Task details
Below are entries; tally how many lines hold the string "Cookies" and answer with only that figure.

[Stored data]
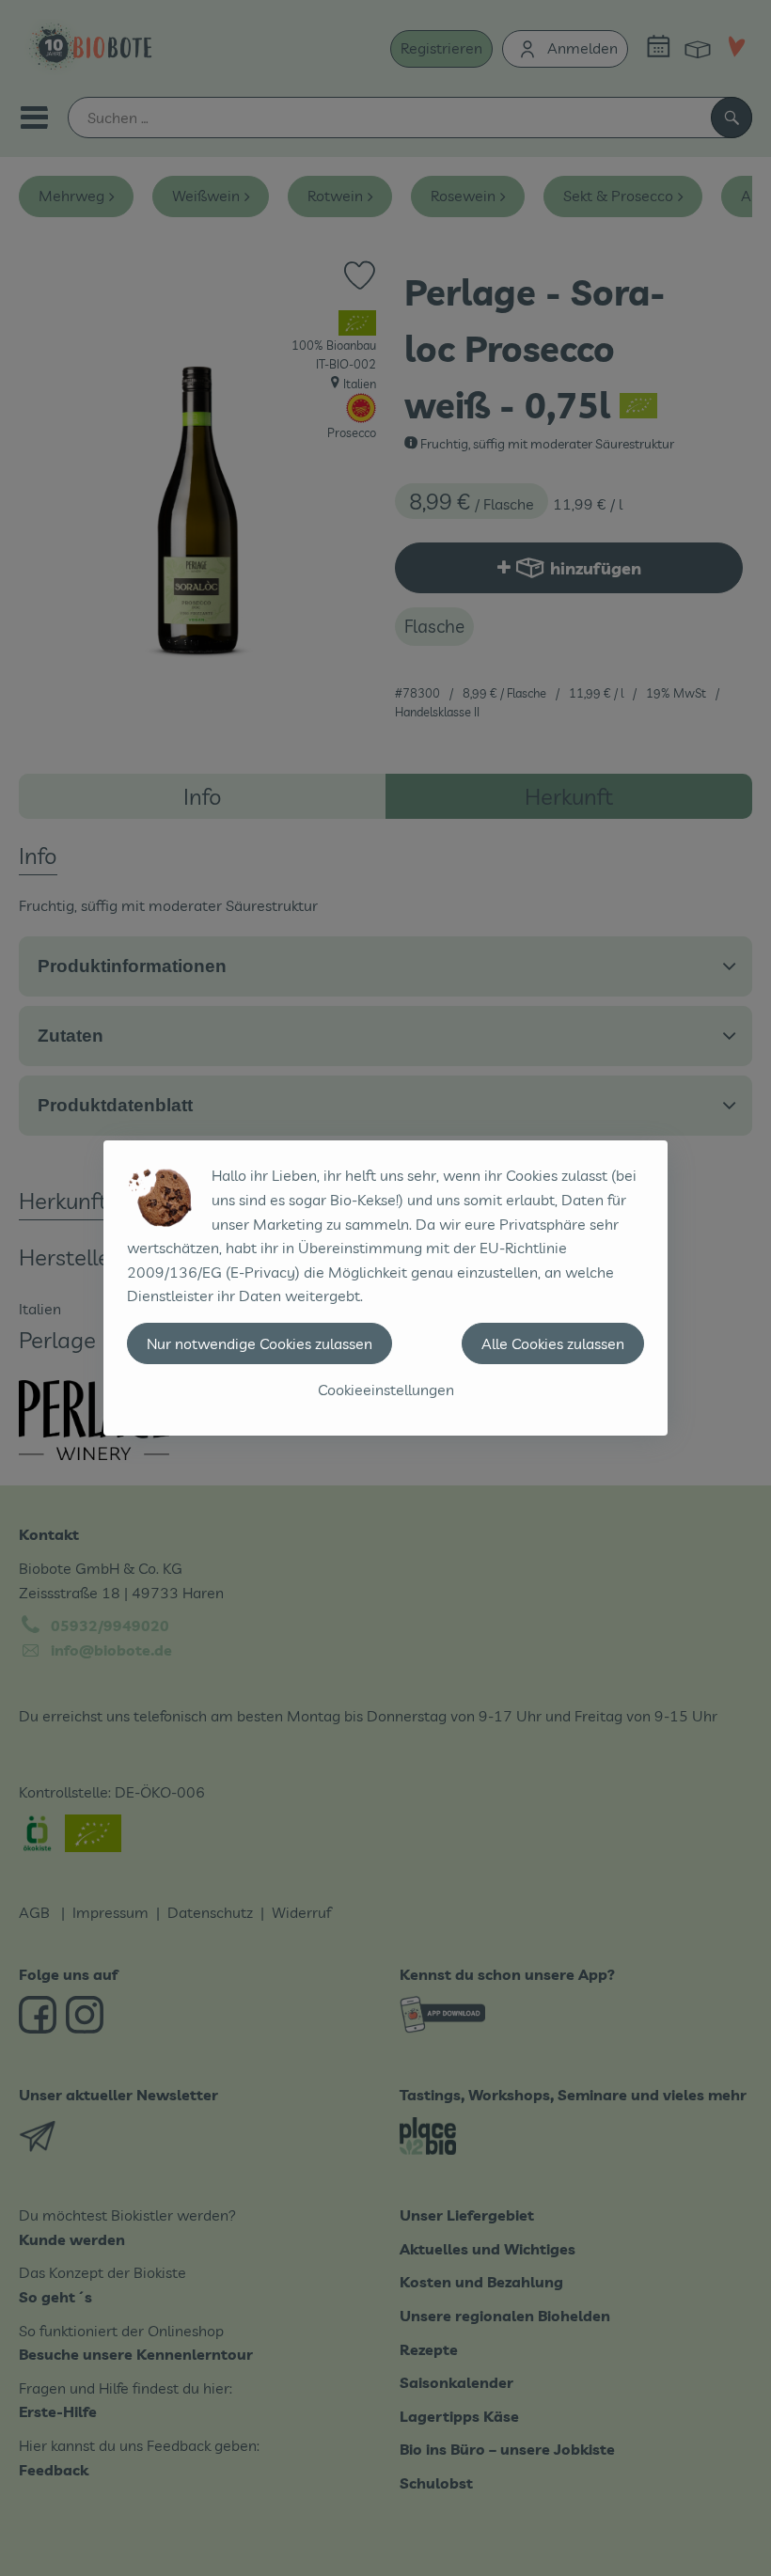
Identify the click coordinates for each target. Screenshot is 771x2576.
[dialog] (385, 1288)
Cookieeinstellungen (386, 1389)
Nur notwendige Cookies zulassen (259, 1343)
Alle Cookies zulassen (552, 1343)
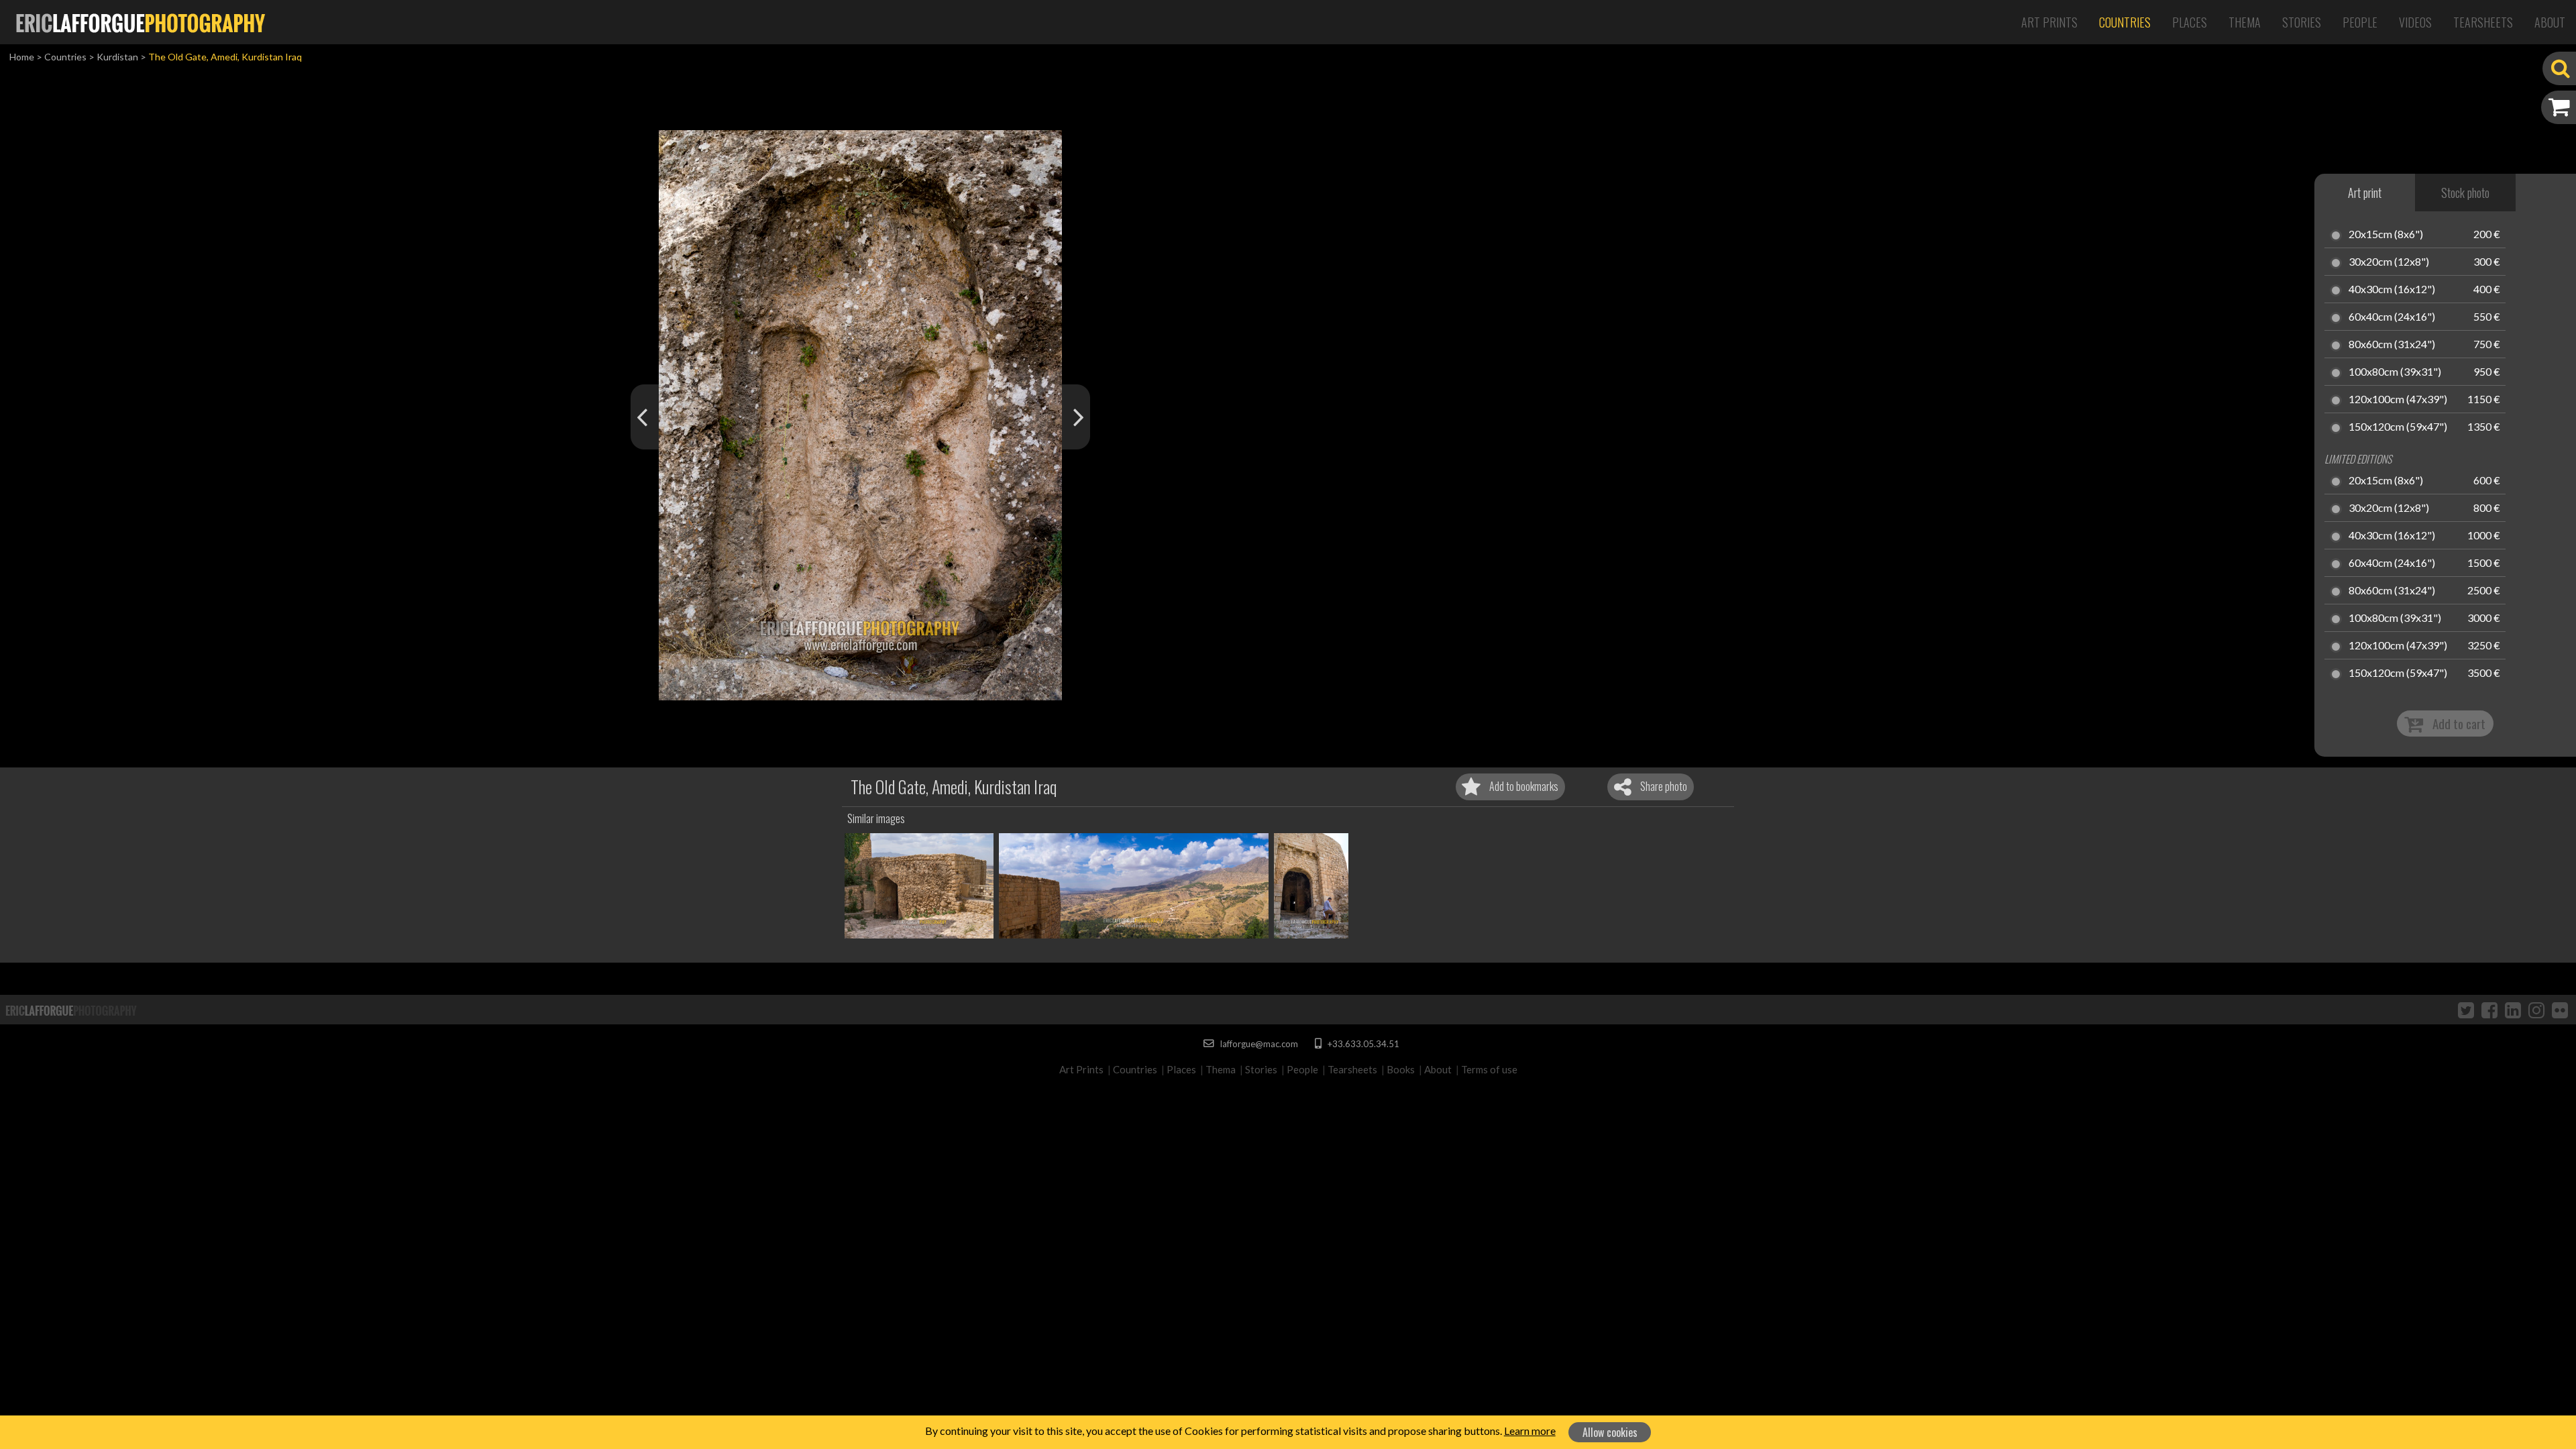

Output of the task
2